S3-07 Workflow for modeling of variable composition in multicomponent alloys: from high-throughput first-principles calculations to CALPHAD modeling

Workflow for modeling of variable composition in multicomponent alloys: from high-throughput first-principles calculations to CALPHAD modeling

XiaoYu Chong1, Jing Feng1, Shang Shunli2, Wang Yi2, Liu Zikui2

1 Key laboratory of material genetic engineering, Kunming University of Science and Technology, Kunming, Yunnan, China

2 Materials Genome Inc., State College, PA, 16803, USA


EXTENDED ABSTRACT: The key technical characteristics of high-throughput computing differ from traditional computing methods as following: realizing parallel and/or automatic calculation for 102~104 tasks; the integrated computing (ICME) method focuses on breaking through the bottleneck of material design/ computing cross-scales.
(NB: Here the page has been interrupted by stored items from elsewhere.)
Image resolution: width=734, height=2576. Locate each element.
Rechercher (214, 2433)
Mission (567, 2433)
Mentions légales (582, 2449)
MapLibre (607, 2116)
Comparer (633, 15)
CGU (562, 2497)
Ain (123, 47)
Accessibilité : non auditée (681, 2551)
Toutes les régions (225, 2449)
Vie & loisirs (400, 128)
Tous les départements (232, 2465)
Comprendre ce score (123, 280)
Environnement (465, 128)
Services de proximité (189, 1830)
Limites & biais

The CALPHAD modeling and database are the basis of cross-scale modeling. Since the thermodynamic data obtained from DFT alone are not enough to accurately describe the phase boundary, experimental data should be introduced into Calphad modeling at the same time. Based on the above ideas, we developed a method and standard workflow for establishing a thermodynamic database based on raw data from high-throughput first-principles calculations and optimizing thermodynamic parameters through experimental phase boundary data and machine learning techniques. The first-principles software package DFTTK was developed to calculate the thermodynamic properties of 104 crystal structures at finite temperature. Through the self-developed thermodynamic modeling program ESPEI based on Markov chain Monte Carlo, the simultaneous automatic optimization was realized for multiple thermodynamic parameters of the high-order system. A developed tool is used to realize the automatic transfer of thermodynamic data between DFTTK and ESPEI. These workflow and software overcomes the traditional "snowball" effect of the previous thermodynamic modeling and reduce the threshold, which can be used to quickly establish the thermodynamic framework for rational design of new material.

Brief Introduction of Speaker
XiaoYu Chong

Xiaoyu Chong is Ph.D in Engineering, Youth Talent Promotion Project of China Association for Science and Technology, and Research Assistant Professor at the Pennsylvania State University from 2016 to 2019. His research interest is high-throughput first-principle calculations coupling with CALPHAD modeling and machine learning for the design of noble metal materials, high temperature structural ceramics and coating. He is the member of Youth Editorial Committee of Rare Metals, member of Computational Materials Branch of China Materials Research Society. Up to now, he has published more than 80 papers on JACS, Acta Mater, Scripta Mater, APL and other journals as the first or corresponding author, including 4 cover articles and 1 editor’s choice paper.